• _DOCUMENT EXTRACT_
(begin)

SEC registration fee | $ | 12,008.10 | |
Accounting fees and expenses** | |||
Legal fees and expenses** | |||
Miscellaneous expenses** | |||
Total** | $ |
* Estimated for purposes of completing the information required pursuant to this item 14.
** These fees cannot be estimated at this time as they are calculated based on the securities offered and the number of issuances. An estimate of the aggregate expenses in connection with the sale and distribution of the securities being offered will be included in the applicable prospectus supplement.
Item 15. Indemnification of Officers and Directors
The Business Corporations Act (British Columbia) ("BCBCA") provides that a company may:
• indemnify an eligible party against all judgments, penalties or fines awarded or imposed in, or amounts paid in settlement of, an eligible proceeding, to which the eligible party is or may be liable; and
• after the final disposition of an eligible proceeding, pay the "expenses" (which includes costs, charges and expenses (including legal fees) but excludes judgments, penalties, fines or amounts paid in settlement of a proceeding) actually and reasonably incurred by an eligible party in respect of that proceeding.
However, after the final disposition of an eligible proceeding, a company must pay expenses actually and reasonably incurred by an eligible party in respect of that proceeding if the eligible party (i) has not been reimbursed for those expenses, and (ii) is wholly successful, on the merits or otherwise, or is substantially successful on the merits, in the outcome of the proceeding. The BCBCA also provides that a company may pay the expenses as they are incurred in advance of the final disposition of an eligible proceeding if the company first receives from the eligible party a written undertaking that, if it is ultimately determined that the payment of expenses is prohibited under the BCBCA, the eligible party will repay the amounts advanced.

(end)

• _DATA_
(begin)

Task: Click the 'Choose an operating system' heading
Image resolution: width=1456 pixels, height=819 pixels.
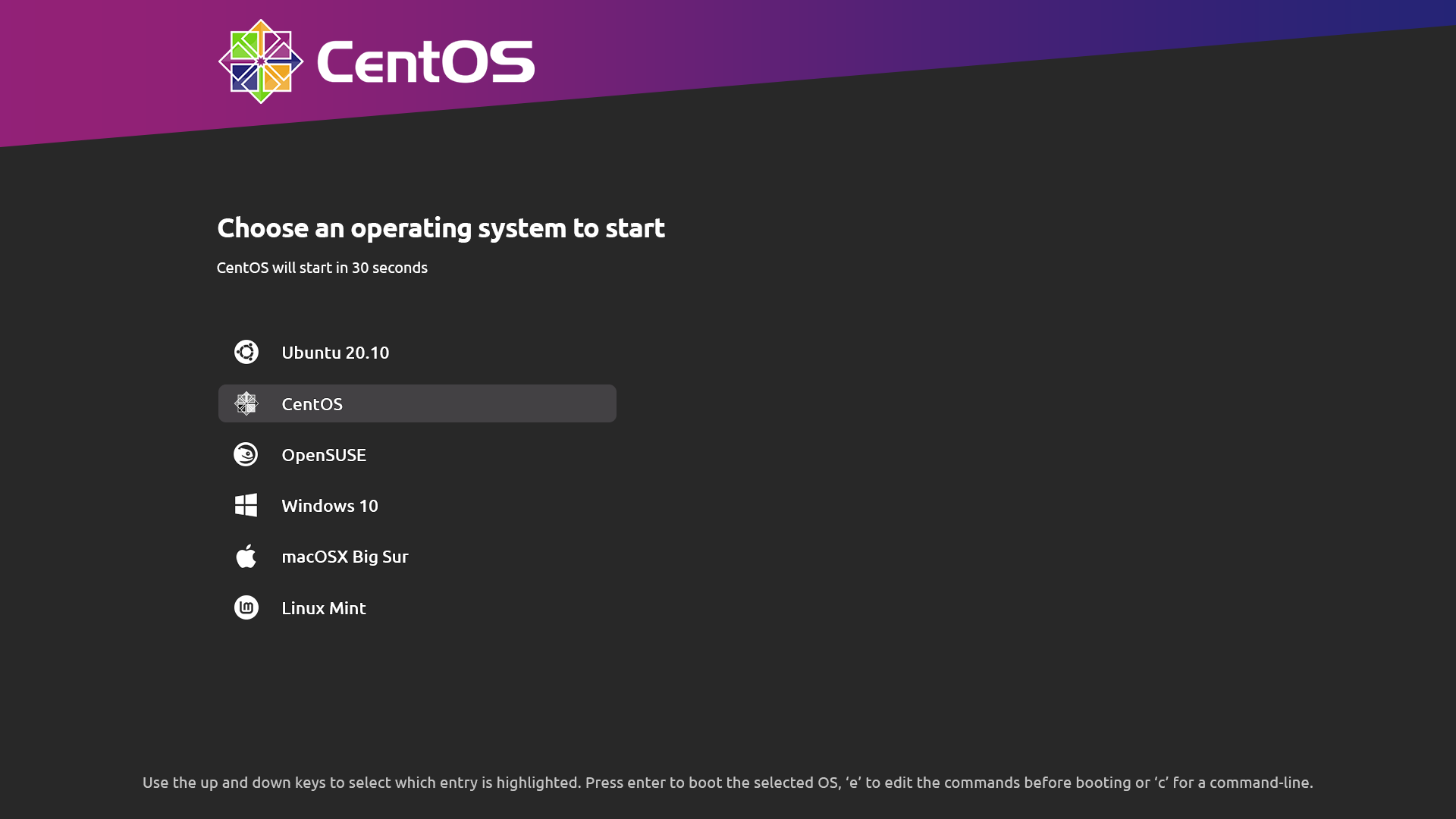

(end)

• _TASKS FOR THIS EXERCISE_
A) For the filing excerpt, say whether each statement agrees with it, answering yes or no and quoting the deciding words: (i) The "expenses" a company may pay under the BCBCA include legal fees. (ii) The BCBCA requires a company to pay expenses before the final disposition of an eligible proceeding. (iii) An estimate of the aggregate expenses of the sale and distribution will appear in the applicable prospectus supplement.
B) Return the part of the filing excerpt starting at "Item 15. Indemnification" and ending at "of that proceeding.", word for word.

• _RESPONSES IN ORDER_
A)
(i) Yes: "costs, charges and expenses (including legal fees)"
(ii) No: "a company may pay the expenses as they are incurred in advance of the final disposition of an eligible proceeding"
(iii) Yes: "will be included in the applicable prospectus supplement"

B)
Item 15. Indemnification of Officers and Directors
The Business Corporations Act (British Columbia) ("BCBCA") provides that a company may:
• indemnify an eligible party against all judgments, penalties or fines awarded or imposed in, or amounts paid in settlement of, an eligible proceeding, to which the eligible party is or may be liable; and
• after the final disposition of an eligible proceeding, pay the "expenses" (which includes costs, charges and expenses (including legal fees) but excludes judgments, penalties, fines or amounts paid in settlement of a proceeding) actually and reasonably incurred by an eligible party in respect of that proceeding.